◆ **Records shown**:
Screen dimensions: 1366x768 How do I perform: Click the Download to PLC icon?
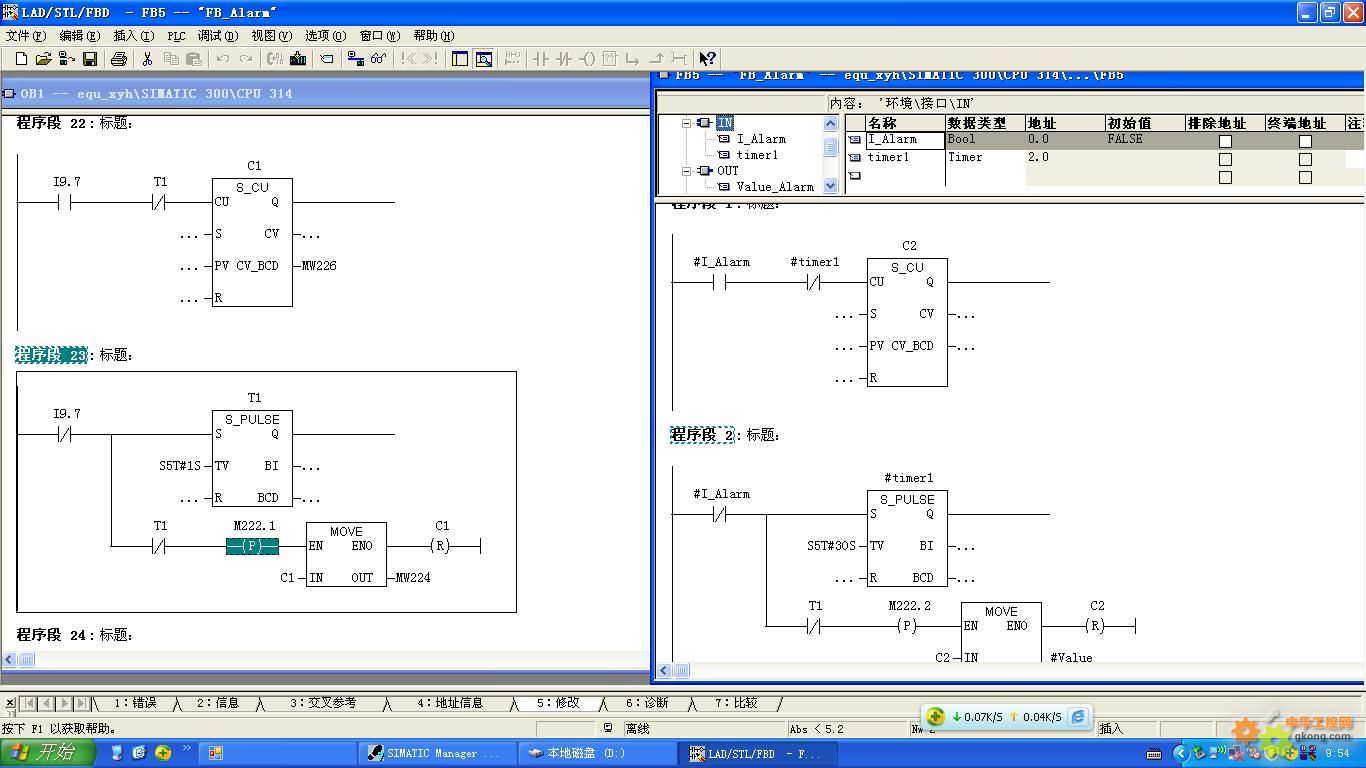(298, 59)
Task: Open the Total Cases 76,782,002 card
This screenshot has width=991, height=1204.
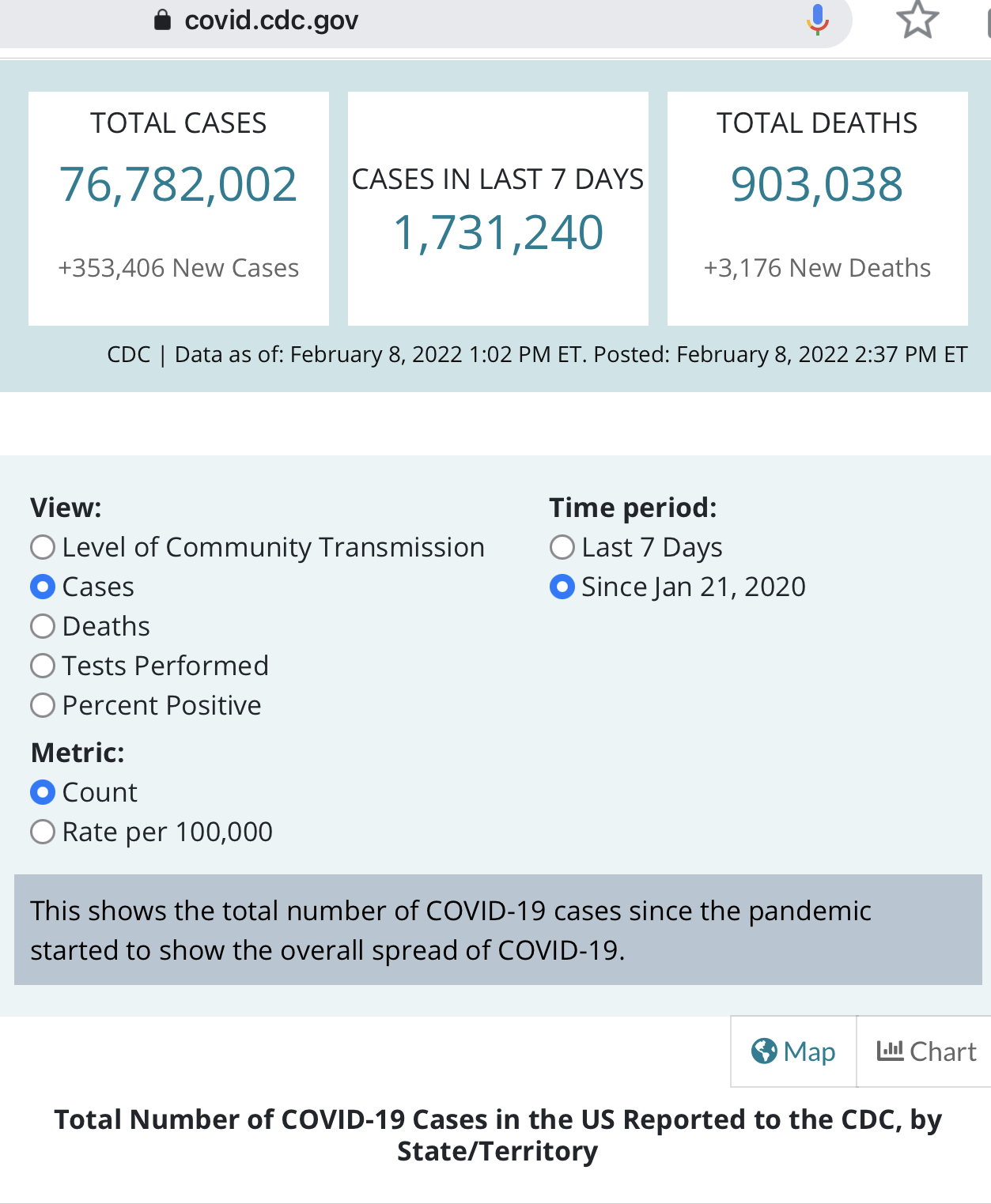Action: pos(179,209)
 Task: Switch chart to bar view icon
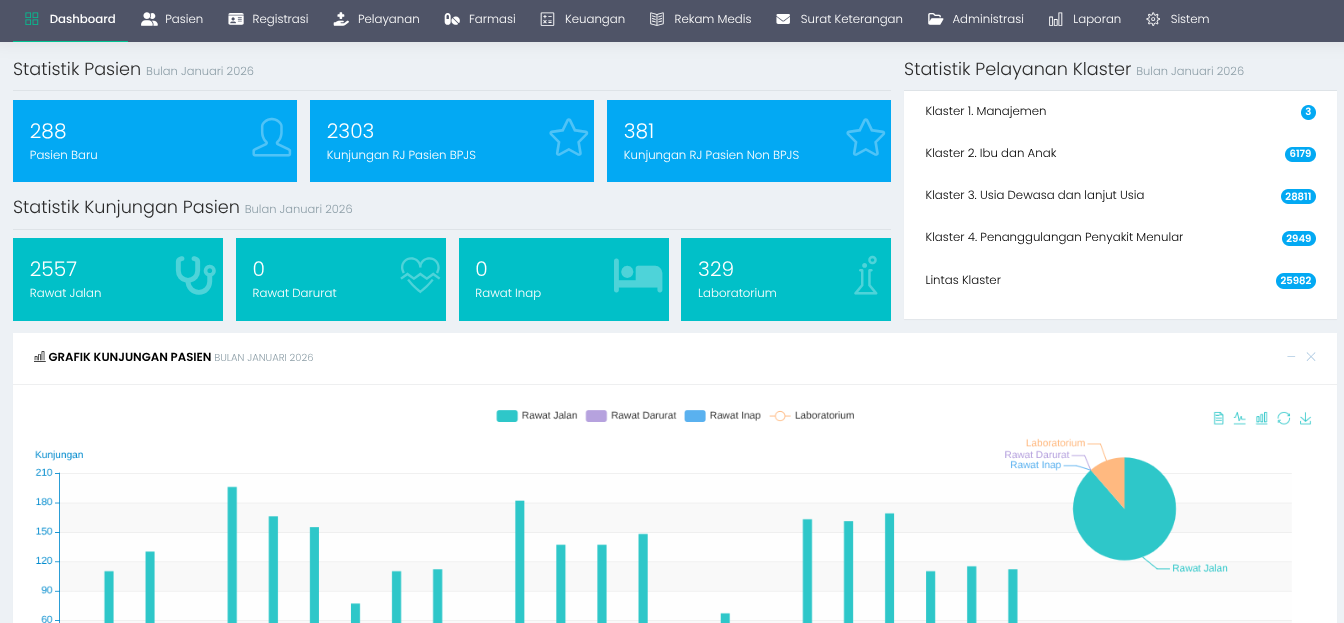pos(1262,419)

==

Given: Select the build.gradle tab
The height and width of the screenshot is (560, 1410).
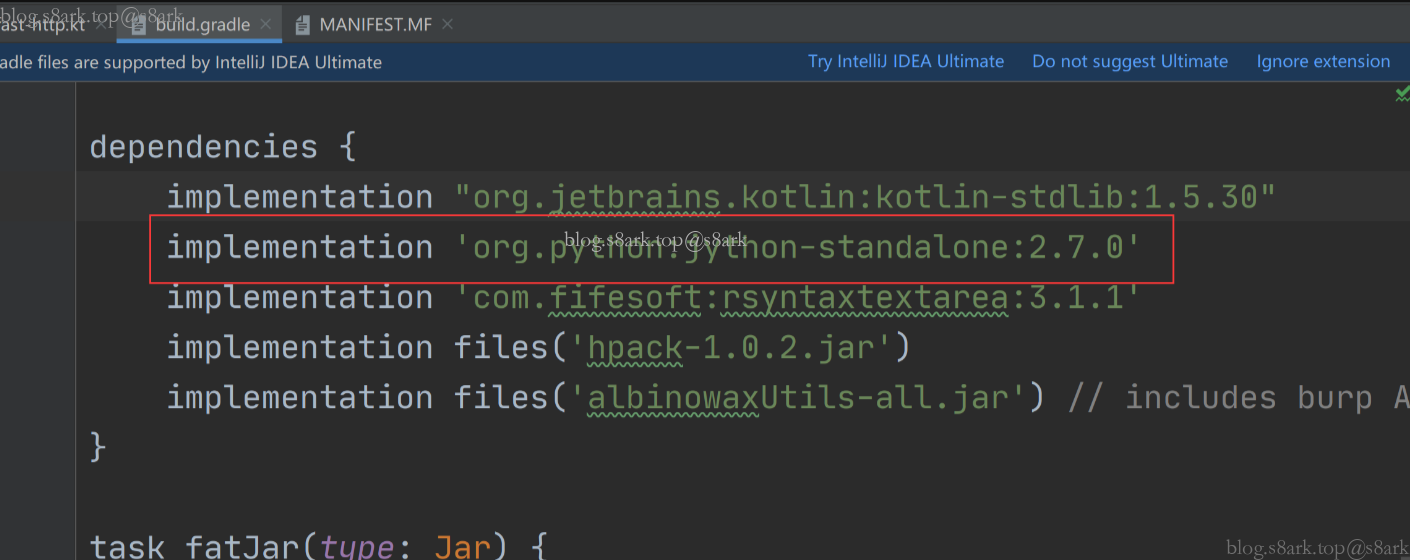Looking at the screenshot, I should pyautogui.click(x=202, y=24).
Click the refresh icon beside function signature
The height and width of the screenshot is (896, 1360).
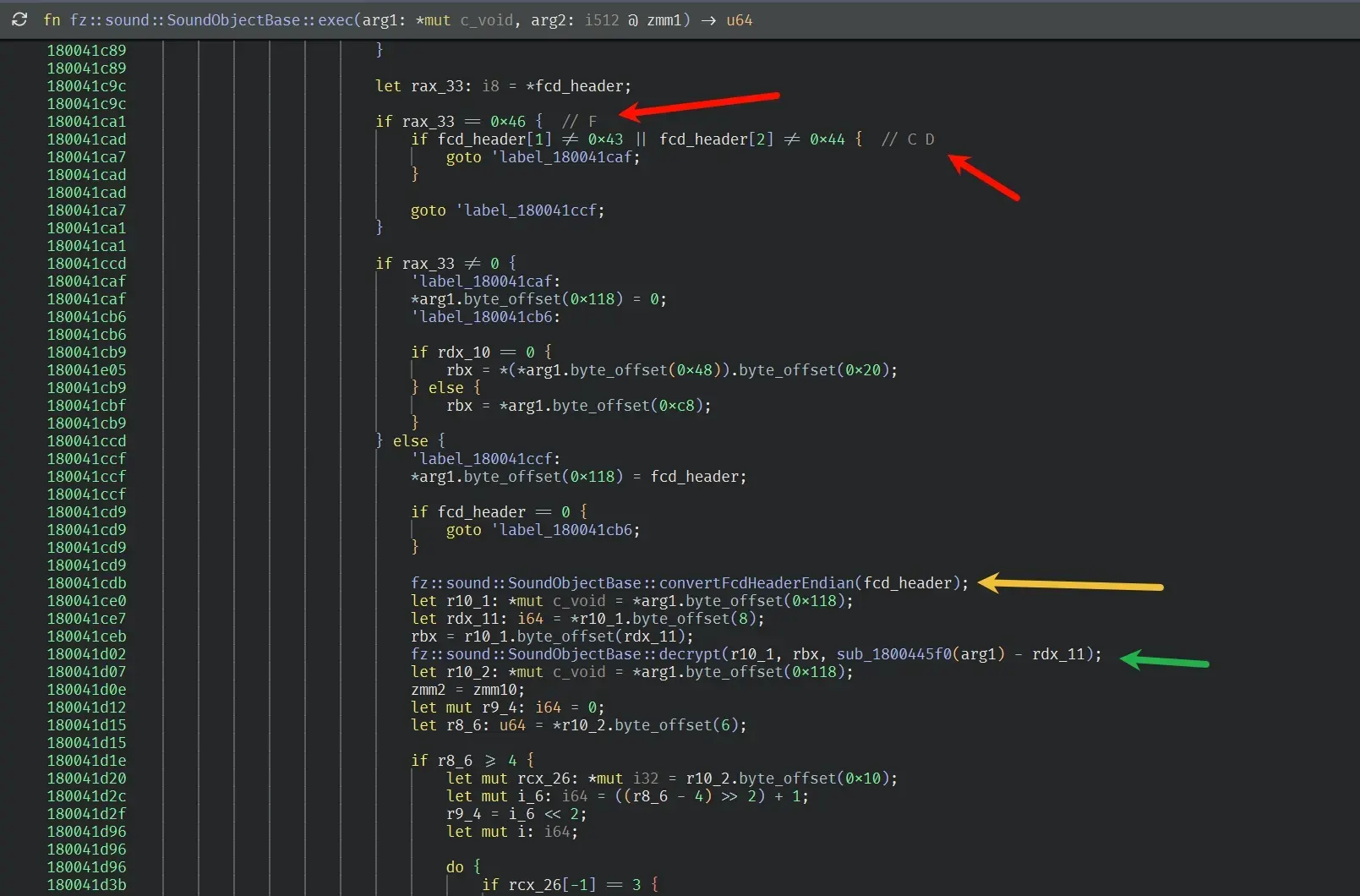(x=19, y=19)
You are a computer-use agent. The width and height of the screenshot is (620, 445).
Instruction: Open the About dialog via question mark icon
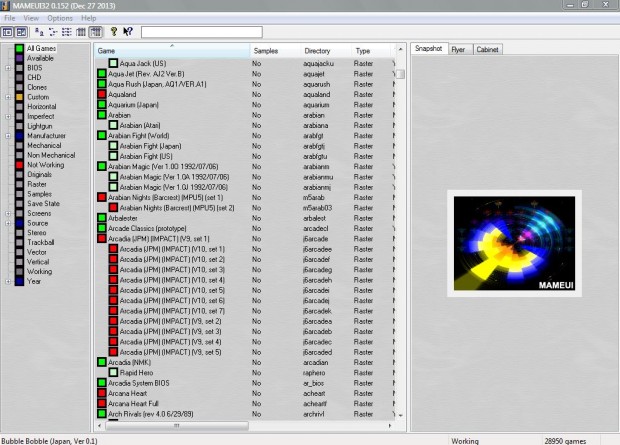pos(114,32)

---

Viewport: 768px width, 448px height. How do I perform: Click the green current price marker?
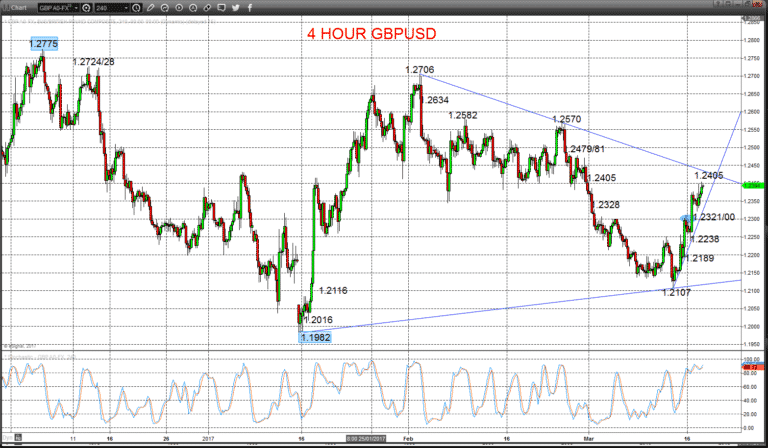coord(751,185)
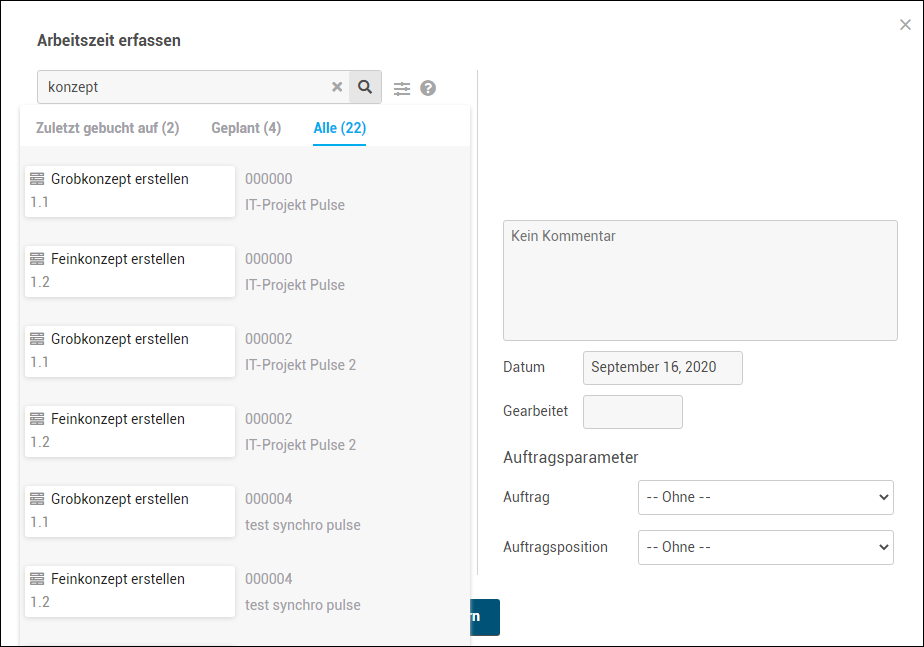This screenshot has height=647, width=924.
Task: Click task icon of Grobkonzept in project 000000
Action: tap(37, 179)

◆ **Task objective**:
In the listing above, find the line with "The height and width of the screenshot is (560, 1410)." and the line with "You are a computer-use". Copy both of them and every line between, exactly, but not the pictures.

◆ **Expected output**:
The height and width of the screenshot is (560, 1410).
Looking at the screenshot, I should pyautogui.click(x=202, y=24).
Click the refresh icon beside function signature
The height and width of the screenshot is (896, 1360).
(x=19, y=19)
You are a computer-use agent. The width and height of the screenshot is (620, 445).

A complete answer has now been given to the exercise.